==== EXTRACTED RECORDS ====
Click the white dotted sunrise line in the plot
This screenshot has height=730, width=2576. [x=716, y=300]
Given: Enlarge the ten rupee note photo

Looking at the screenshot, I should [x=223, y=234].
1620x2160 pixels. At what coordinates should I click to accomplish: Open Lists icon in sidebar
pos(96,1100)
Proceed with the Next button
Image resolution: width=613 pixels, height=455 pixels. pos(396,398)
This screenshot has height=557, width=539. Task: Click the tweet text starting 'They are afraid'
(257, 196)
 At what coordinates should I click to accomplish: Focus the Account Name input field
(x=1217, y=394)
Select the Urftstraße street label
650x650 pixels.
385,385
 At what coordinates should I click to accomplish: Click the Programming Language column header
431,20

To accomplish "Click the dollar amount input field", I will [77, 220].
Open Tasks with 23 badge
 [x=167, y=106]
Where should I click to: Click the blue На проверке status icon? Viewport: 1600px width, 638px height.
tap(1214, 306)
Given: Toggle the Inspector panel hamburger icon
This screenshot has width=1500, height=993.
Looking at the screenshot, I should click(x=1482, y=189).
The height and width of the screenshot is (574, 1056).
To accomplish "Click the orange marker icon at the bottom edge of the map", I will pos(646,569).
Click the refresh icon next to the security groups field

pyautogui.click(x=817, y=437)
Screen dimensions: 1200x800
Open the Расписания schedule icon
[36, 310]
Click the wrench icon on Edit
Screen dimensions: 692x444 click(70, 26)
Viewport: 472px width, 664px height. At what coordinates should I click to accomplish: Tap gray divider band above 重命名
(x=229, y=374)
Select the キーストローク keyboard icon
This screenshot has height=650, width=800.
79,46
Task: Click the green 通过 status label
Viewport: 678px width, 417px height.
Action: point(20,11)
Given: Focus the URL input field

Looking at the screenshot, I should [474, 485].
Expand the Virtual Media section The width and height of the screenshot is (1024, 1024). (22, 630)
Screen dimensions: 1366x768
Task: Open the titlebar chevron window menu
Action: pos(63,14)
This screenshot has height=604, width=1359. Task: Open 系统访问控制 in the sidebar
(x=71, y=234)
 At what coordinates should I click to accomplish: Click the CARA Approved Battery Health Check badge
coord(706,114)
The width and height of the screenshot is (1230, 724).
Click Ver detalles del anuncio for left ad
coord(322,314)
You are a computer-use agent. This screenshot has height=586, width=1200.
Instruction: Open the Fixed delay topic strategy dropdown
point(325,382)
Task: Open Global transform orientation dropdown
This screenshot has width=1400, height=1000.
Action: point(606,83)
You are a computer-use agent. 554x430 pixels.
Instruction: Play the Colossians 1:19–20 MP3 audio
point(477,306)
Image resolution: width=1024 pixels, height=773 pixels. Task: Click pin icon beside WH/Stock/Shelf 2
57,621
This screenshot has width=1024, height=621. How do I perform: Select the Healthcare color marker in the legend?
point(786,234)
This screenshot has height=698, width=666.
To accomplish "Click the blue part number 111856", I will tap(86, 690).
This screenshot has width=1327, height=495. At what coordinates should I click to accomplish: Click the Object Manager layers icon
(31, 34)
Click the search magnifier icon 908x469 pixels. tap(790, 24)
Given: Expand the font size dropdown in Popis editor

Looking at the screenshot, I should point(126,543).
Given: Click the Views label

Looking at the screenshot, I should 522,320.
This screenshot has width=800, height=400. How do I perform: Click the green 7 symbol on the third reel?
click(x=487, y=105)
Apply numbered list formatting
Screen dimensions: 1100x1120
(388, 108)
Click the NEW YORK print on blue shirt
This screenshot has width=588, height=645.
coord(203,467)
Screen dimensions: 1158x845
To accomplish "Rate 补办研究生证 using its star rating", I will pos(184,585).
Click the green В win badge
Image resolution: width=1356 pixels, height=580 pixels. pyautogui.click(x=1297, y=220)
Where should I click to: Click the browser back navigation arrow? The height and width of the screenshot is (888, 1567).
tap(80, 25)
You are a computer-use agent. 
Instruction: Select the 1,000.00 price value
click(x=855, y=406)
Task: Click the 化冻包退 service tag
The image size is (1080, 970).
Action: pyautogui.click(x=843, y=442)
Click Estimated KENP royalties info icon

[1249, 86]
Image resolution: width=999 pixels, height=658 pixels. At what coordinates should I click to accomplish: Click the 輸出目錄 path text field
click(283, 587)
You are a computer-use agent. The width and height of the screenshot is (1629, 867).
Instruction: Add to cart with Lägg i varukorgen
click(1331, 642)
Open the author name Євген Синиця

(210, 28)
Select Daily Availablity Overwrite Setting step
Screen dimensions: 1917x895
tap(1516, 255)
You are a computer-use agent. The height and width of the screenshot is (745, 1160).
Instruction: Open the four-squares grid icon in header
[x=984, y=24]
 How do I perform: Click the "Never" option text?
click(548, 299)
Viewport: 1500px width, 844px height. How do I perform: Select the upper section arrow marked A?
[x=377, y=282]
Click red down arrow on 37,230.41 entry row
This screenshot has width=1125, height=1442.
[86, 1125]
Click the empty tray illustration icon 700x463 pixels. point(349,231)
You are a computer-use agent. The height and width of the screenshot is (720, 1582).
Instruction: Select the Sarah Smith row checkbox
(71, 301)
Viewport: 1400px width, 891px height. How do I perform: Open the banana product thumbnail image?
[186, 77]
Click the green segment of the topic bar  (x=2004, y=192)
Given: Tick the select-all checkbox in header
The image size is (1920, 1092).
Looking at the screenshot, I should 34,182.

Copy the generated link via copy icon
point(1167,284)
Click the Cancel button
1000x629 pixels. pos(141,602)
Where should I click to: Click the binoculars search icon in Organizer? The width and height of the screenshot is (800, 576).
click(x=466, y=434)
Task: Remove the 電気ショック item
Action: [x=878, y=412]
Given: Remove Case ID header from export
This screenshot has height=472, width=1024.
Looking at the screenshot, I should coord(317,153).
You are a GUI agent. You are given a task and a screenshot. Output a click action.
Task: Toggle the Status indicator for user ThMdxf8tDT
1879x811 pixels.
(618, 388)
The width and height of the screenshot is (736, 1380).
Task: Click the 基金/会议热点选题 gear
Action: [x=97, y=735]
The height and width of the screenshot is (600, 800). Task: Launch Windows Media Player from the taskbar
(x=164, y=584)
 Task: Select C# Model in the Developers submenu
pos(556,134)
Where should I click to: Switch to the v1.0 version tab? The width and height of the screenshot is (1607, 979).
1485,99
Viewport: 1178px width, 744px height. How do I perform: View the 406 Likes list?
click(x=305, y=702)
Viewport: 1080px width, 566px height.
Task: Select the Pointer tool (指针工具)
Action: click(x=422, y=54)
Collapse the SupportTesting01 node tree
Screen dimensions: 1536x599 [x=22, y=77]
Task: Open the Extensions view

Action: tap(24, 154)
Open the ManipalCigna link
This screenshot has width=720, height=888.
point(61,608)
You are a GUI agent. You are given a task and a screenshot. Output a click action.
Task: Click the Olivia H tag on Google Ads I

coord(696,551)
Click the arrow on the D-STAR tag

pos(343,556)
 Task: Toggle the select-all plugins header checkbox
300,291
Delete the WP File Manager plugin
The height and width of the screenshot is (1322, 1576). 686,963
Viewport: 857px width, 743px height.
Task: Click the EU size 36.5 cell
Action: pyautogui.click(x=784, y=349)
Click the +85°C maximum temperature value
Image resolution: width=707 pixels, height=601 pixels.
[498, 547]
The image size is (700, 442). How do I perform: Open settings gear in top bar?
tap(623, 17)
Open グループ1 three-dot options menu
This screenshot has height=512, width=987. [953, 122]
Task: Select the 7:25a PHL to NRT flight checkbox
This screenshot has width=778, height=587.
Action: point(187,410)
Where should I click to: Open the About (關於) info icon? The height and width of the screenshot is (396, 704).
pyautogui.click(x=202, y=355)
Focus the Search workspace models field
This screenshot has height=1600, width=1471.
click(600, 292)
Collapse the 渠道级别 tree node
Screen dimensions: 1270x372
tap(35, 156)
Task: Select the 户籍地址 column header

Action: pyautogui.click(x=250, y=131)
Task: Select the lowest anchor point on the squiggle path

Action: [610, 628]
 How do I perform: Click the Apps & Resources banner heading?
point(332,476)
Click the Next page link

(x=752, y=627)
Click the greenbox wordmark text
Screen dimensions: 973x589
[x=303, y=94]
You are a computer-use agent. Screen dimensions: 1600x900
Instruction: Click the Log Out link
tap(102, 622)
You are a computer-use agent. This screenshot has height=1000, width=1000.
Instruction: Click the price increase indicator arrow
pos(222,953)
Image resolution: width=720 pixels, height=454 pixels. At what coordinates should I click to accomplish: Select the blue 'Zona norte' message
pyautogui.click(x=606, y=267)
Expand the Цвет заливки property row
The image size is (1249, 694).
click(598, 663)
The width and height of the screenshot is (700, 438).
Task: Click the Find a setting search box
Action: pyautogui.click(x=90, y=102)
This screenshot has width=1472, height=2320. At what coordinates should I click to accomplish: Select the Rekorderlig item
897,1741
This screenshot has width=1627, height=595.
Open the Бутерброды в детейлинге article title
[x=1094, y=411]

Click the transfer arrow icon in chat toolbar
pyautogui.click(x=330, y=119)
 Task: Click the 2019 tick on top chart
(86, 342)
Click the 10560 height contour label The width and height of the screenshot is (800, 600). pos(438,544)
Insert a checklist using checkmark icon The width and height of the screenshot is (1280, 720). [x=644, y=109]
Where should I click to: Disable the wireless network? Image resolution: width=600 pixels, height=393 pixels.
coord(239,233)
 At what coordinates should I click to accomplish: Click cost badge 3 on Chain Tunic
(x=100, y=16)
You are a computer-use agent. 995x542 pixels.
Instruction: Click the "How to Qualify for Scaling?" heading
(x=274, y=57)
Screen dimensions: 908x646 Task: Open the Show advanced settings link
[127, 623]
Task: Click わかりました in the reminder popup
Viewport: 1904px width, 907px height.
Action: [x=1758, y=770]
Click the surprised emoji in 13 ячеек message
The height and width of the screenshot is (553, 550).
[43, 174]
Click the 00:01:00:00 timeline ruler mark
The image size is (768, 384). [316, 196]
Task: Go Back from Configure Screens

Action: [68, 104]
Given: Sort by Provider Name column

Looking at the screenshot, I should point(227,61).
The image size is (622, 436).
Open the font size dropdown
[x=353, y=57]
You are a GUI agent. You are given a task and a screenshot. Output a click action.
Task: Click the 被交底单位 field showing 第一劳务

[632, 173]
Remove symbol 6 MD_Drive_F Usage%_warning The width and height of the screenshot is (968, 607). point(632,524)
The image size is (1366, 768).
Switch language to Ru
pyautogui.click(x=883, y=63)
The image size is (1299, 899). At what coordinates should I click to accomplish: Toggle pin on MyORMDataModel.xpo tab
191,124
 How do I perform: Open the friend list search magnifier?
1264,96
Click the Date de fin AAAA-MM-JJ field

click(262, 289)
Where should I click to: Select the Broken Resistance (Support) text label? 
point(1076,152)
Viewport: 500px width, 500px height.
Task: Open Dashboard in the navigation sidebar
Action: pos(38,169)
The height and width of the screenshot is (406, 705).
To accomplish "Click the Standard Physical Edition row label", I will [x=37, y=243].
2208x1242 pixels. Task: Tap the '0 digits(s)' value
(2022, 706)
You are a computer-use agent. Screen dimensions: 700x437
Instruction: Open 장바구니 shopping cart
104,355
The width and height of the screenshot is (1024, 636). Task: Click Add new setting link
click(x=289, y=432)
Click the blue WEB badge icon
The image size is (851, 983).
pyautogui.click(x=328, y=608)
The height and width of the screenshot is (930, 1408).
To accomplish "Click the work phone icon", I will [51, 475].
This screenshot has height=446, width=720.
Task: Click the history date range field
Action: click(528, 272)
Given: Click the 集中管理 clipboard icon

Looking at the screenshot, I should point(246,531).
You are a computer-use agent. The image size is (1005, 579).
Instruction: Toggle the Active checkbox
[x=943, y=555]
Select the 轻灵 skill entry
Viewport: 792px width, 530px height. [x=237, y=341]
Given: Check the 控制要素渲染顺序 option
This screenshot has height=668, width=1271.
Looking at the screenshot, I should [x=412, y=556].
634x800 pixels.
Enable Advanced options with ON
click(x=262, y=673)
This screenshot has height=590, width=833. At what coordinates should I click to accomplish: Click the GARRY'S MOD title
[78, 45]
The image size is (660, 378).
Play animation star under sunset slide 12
====
▶ **TO DO**
Your response should be made up of the lines in the data that contain the word "using".

▶ **ANSWER FOR THIS EXERCISE**
To accomplish "Rate 补办研究生证 using its star rating", I will pos(184,585).
Insert a checklist using checkmark icon The width and height of the screenshot is (1280, 720). [x=644, y=109]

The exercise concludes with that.